The situation at the Middle Ground Shoal fields is slightly brighter than other offshore properties. Pending “a rebounding economic climate and available gas supply market,” Hilcorp plans to reactive the Baker platform in 2017 and might revive the Dillon platform in 2018, the company told state officials in its most recent plan of development. The company is evaluating “intermediate opportunities” to use directional wells from the A and C platforms “to target oil prospects otherwise accessible only from the Baker and Dillon platforms.”

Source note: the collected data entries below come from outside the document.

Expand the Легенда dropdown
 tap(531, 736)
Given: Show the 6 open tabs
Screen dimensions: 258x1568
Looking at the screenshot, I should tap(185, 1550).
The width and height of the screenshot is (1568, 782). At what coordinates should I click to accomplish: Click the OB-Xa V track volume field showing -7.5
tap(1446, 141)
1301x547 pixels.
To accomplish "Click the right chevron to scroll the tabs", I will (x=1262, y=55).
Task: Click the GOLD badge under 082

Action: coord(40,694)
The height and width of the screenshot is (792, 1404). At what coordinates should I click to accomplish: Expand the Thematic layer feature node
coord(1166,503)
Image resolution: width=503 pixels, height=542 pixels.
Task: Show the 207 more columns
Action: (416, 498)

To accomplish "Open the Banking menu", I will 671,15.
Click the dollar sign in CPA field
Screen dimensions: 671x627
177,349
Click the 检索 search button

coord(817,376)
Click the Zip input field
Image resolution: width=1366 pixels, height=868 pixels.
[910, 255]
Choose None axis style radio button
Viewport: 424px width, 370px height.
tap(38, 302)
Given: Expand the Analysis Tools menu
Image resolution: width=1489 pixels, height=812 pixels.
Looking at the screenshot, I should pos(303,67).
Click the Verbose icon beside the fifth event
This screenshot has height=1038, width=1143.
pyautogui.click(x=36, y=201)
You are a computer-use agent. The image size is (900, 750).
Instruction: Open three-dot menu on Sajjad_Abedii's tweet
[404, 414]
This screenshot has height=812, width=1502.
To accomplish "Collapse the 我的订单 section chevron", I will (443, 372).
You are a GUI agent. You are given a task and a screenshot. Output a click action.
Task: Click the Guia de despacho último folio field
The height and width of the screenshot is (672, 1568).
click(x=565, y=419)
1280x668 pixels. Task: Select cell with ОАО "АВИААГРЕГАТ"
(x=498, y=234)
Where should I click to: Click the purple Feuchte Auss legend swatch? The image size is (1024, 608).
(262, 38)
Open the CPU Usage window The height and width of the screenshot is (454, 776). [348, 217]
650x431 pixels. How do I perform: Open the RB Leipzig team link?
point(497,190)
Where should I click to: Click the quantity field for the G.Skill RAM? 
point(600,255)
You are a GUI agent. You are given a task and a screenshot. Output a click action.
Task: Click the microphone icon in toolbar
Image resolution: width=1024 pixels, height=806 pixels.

By the start of 2014, the Middle Ground Shoal fields had produced 200.9 million barrels of oil. The fields produced some 679,428 barrels that year and 691,986 barrels in 2015, for a total of 202.3 million barrels by the start of this year. The fields produced 343,446 barrels in the first six months of 2016, which suggests an increase from 2015. For gas, Middle Ground Shoal had produced 110.97 billion cubic feet by the start of 2014. The fields produced some 368.2 million cubic feet that year and 198.3 million cubic feet in 2015, for a total of 111.54 bcf by the start of this year. The fields produced 76.8 million cubic feet in the first six months of 2016, which suggests a decline.
With several maintenance projects, Hilcorp expects production rates to remain steady this year from the two Middle Ground Shoal platforms, but a larger investment program at Platform C is “not feasible under current economic conditions” and might force the company to temporary suspend production sometime this year, the company has said.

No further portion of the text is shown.